[Start RECORDS FOR THIS TASK]

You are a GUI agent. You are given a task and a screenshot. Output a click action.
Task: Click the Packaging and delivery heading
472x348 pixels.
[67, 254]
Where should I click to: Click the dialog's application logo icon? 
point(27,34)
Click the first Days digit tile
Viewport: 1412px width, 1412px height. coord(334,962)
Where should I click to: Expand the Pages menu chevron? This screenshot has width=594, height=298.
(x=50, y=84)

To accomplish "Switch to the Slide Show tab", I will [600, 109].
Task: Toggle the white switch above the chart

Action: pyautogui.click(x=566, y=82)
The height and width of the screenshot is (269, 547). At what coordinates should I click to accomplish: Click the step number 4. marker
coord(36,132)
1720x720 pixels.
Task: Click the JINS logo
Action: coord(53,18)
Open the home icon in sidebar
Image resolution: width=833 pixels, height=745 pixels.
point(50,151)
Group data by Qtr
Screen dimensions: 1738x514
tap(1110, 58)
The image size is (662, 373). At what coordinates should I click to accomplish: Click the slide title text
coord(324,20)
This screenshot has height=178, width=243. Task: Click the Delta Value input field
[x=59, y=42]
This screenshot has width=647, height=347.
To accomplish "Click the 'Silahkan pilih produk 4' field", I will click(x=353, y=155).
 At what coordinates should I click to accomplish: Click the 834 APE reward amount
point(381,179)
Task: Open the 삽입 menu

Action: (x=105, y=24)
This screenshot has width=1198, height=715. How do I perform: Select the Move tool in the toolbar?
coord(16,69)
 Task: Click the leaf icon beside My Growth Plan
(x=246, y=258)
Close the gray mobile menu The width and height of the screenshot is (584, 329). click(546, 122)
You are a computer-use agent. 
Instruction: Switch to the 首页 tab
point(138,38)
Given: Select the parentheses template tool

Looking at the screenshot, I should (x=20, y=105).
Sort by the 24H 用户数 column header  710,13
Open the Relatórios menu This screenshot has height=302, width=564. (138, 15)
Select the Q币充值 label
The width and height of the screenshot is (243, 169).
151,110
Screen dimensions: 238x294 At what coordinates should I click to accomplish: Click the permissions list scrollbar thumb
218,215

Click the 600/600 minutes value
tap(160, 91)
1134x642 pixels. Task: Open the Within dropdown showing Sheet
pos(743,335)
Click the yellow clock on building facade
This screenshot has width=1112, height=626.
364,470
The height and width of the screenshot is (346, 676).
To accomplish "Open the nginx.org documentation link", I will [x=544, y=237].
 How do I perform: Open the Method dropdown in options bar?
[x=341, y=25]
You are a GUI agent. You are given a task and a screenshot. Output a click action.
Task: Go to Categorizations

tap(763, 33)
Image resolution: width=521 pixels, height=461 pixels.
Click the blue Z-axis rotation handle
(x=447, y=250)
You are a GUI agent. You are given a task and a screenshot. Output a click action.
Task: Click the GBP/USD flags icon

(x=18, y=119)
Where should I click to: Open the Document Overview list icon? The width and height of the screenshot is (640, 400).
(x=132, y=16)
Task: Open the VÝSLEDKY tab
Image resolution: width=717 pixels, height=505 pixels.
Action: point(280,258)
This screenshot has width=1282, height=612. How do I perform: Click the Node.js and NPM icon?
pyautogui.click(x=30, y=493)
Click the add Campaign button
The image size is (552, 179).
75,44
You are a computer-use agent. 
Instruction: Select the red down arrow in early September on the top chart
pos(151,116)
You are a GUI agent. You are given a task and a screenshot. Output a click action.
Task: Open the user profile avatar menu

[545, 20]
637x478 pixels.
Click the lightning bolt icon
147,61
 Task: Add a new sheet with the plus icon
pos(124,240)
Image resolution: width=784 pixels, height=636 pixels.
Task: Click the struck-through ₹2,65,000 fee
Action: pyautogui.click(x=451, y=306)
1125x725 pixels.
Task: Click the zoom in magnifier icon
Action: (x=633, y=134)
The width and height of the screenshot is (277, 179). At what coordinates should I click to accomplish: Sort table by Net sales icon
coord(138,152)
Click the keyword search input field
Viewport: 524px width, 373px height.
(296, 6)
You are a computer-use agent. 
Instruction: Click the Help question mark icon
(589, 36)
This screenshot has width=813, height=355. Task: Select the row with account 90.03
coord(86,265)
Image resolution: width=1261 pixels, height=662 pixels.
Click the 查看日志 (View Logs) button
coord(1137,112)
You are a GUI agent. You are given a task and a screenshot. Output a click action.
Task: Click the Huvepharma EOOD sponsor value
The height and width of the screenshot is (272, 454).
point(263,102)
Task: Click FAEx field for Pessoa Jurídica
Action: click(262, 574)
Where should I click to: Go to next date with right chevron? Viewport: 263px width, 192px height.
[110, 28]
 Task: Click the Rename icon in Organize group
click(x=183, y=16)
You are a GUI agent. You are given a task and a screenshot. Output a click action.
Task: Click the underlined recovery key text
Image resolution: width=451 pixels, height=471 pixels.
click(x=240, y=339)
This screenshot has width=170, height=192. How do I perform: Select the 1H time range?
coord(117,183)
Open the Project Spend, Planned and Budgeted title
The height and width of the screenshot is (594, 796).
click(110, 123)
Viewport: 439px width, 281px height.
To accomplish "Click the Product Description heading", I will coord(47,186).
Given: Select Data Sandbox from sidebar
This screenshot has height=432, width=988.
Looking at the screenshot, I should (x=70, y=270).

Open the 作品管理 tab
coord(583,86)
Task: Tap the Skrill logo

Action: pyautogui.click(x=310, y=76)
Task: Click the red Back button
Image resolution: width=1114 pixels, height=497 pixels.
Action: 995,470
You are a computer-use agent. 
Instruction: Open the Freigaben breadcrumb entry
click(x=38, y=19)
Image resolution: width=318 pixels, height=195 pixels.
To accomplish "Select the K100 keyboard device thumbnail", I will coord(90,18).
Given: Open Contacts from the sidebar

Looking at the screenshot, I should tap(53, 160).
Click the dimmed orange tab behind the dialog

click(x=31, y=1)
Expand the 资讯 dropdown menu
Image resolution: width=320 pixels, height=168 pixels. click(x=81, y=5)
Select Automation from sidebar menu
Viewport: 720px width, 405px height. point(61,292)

[End RECORDS FOR THIS TASK]

(TASK BRIEF): Put every line of the records above into a Markdown table with the columns "Number" and "Line", numbering the rows in order and leaving out blank lines.

(TASK OUTPUT):
| Number | Line |
|---|---|
| 1 | You are a GUI agent. You are given a task and a screenshot. Output a click action. |
| 2 | Task: Click the Packaging and delivery heading |
| 3 | 472x348 pixels. |
| 4 | [67, 254] |
| 5 | Where should I click to: Click the dialog's application logo icon?  |
| 6 | point(27,34) |
| 7 | Click the first Days digit tile |
| 8 | Viewport: 1412px width, 1412px height. coord(334,962) |
| 9 | Where should I click to: Expand the Pages menu chevron? This screenshot has width=594, height=298. |
| 10 | (x=50, y=84) |
| 11 | To accomplish "Switch to the Slide Show tab", I will [600, 109]. |
| 12 | Task: Toggle the white switch above the chart |
| 13 | Action: pyautogui.click(x=566, y=82) |
| 14 | The height and width of the screenshot is (269, 547). At what coordinates should I click to accomplish: Click the step number 4. marker |
| 15 | coord(36,132) |
| 16 | 1720x720 pixels. |
| 17 | Task: Click the JINS logo |
| 18 | Action: coord(53,18) |
| 19 | Open the home icon in sidebar |
| 20 | Image resolution: width=833 pixels, height=745 pixels. |
| 21 | point(50,151) |
| 22 | Group data by Qtr |
| 23 | Screen dimensions: 1738x514 |
| 24 | tap(1110, 58) |
| 25 | The image size is (662, 373). At what coordinates should I click to accomplish: Click the slide title text |
| 26 | coord(324,20) |
| 27 | This screenshot has height=178, width=243. Task: Click the Delta Value input field |
| 28 | [x=59, y=42] |
| 29 | This screenshot has width=647, height=347. |
| 30 | To accomplish "Click the 'Silahkan pilih produk 4' field", I will click(x=353, y=155). |
| 31 |  At what coordinates should I click to accomplish: Click the 834 APE reward amount |
| 32 | point(381,179) |
| 33 | Task: Open the 삽입 menu |
| 34 | Action: (x=105, y=24) |
| 35 | This screenshot has width=1198, height=715. How do I perform: Select the Move tool in the toolbar? |
| 36 | coord(16,69) |
| 37 |  Task: Click the leaf icon beside My Growth Plan |
| 38 | (x=246, y=258) |
| 39 | Close the gray mobile menu The width and height of the screenshot is (584, 329). click(546, 122) |
| 40 | You are a computer-use agent.  |
| 41 | Instruction: Switch to the 首页 tab |
| 42 | point(138,38) |
| 43 | Given: Select the parentheses template tool |
| 44 | Looking at the screenshot, I should (x=20, y=105). |
| 45 | Sort by the 24H 用户数 column header  710,13 |
| 46 | Open the Relatórios menu This screenshot has height=302, width=564. (138, 15) |
| 47 | Select the Q币充值 label |
| 48 | The width and height of the screenshot is (243, 169). |
| 49 | 151,110 |
| 50 | Screen dimensions: 238x294 At what coordinates should I click to accomplish: Click the permissions list scrollbar thumb |
| 51 | 218,215 |
| 52 | Click the 600/600 minutes value |
| 53 | tap(160, 91) |
| 54 | 1134x642 pixels. Task: Open the Within dropdown showing Sheet |
| 55 | pos(743,335) |
| 56 | Click the yellow clock on building facade |
| 57 | This screenshot has width=1112, height=626. |
| 58 | 364,470 |
| 59 | The height and width of the screenshot is (346, 676). |
| 60 | To accomplish "Open the nginx.org documentation link", I will [x=544, y=237]. |
| 61 |  How do I perform: Open the Method dropdown in options bar? |
| 62 | [x=341, y=25] |
| 63 | You are a GUI agent. You are given a task and a screenshot. Output a click action. |
| 64 | Task: Go to Categorizations |
| 65 | tap(763, 33) |
| 66 | Image resolution: width=521 pixels, height=461 pixels. |
| 67 | Click the blue Z-axis rotation handle |
| 68 | (x=447, y=250) |
| 69 | You are a GUI agent. You are given a task and a screenshot. Output a click action. |
| 70 | Task: Click the GBP/USD flags icon |
| 71 | (x=18, y=119) |
| 72 | Where should I click to: Open the Document Overview list icon? The width and height of the screenshot is (640, 400). |
| 73 | (x=132, y=16) |
| 74 | Task: Open the VÝSLEDKY tab |
| 75 | Image resolution: width=717 pixels, height=505 pixels. |
| 76 | Action: point(280,258) |
| 77 | This screenshot has width=1282, height=612. How do I perform: Click the Node.js and NPM icon? |
| 78 | pyautogui.click(x=30, y=493) |
| 79 | Click the add Campaign button |
| 80 | The image size is (552, 179). |
| 81 | 75,44 |
| 82 | You are a computer-use agent.  |
| 83 | Instruction: Select the red down arrow in early September on the top chart |
| 84 | pos(151,116) |
| 85 | You are a GUI agent. You are given a task and a screenshot. Output a click action. |
| 86 | Task: Open the user profile avatar menu |
| 87 | [545, 20] |
| 88 | 637x478 pixels. |
| 89 | Click the lightning bolt icon |
| 90 | 147,61 |
| 91 |  Task: Add a new sheet with the plus icon |
| 92 | pos(124,240) |
| 93 | Image resolution: width=784 pixels, height=636 pixels. |
| 94 | Task: Click the struck-through ₹2,65,000 fee |
| 95 | Action: pyautogui.click(x=451, y=306) |
| 96 | 1125x725 pixels. |
| 97 | Task: Click the zoom in magnifier icon |
| 98 | Action: (x=633, y=134) |
| 99 | The width and height of the screenshot is (277, 179). At what coordinates should I click to accomplish: Sort table by Net sales icon |
| 100 | coord(138,152) |
| 101 | Click the keyword search input field |
| 102 | Viewport: 524px width, 373px height. |
| 103 | (296, 6) |
| 104 | You are a computer-use agent.  |
| 105 | Instruction: Click the Help question mark icon |
| 106 | (589, 36) |
| 107 | This screenshot has width=813, height=355. Task: Select the row with account 90.03 |
| 108 | coord(86,265) |
| 109 | Image resolution: width=1261 pixels, height=662 pixels. |
| 110 | Click the 查看日志 (View Logs) button |
| 111 | coord(1137,112) |
| 112 | You are a GUI agent. You are given a task and a screenshot. Output a click action. |
| 113 | Task: Click the Huvepharma EOOD sponsor value |
| 114 | The height and width of the screenshot is (272, 454). |
| 115 | point(263,102) |
| 116 | Task: Click FAEx field for Pessoa Jurídica |
| 117 | Action: click(262, 574) |
| 118 | Where should I click to: Go to next date with right chevron? Viewport: 263px width, 192px height. |
| 119 | [110, 28] |
| 120 |  Task: Click the Rename icon in Organize group |
| 121 | click(x=183, y=16) |
| 122 | You are a GUI agent. You are given a task and a screenshot. Output a click action. |
| 123 | Task: Click the underlined recovery key text |
| 124 | Image resolution: width=451 pixels, height=471 pixels. |
| 125 | click(x=240, y=339) |
| 126 | This screenshot has width=170, height=192. How do I perform: Select the 1H time range? |
| 127 | coord(117,183) |
| 128 | Open the Project Spend, Planned and Budgeted title |
| 129 | The height and width of the screenshot is (594, 796). |
| 130 | click(110, 123) |
| 131 | Viewport: 439px width, 281px height. |
| 132 | To accomplish "Click the Product Description heading", I will coord(47,186). |
| 133 | Given: Select Data Sandbox from sidebar |
| 134 | This screenshot has height=432, width=988. |
| 135 | Looking at the screenshot, I should (x=70, y=270). |
| 136 | Open the 作品管理 tab |
| 137 | coord(583,86) |
| 138 | Task: Tap the Skrill logo |
| 139 | Action: pyautogui.click(x=310, y=76) |
| 140 | Task: Click the red Back button |
| 141 | Image resolution: width=1114 pixels, height=497 pixels. |
| 142 | Action: 995,470 |
| 143 | You are a computer-use agent.  |
| 144 | Instruction: Open the Freigaben breadcrumb entry |
| 145 | click(x=38, y=19) |
| 146 | Image resolution: width=318 pixels, height=195 pixels. |
| 147 | To accomplish "Select the K100 keyboard device thumbnail", I will coord(90,18). |
| 148 | Given: Open Contacts from the sidebar |
| 149 | Looking at the screenshot, I should tap(53, 160). |
| 150 | Click the dimmed orange tab behind the dialog |
| 151 | click(x=31, y=1) |
| 152 | Expand the 资讯 dropdown menu |
| 153 | Image resolution: width=320 pixels, height=168 pixels. click(x=81, y=5) |
| 154 | Select Automation from sidebar menu |
| 155 | Viewport: 720px width, 405px height. point(61,292) |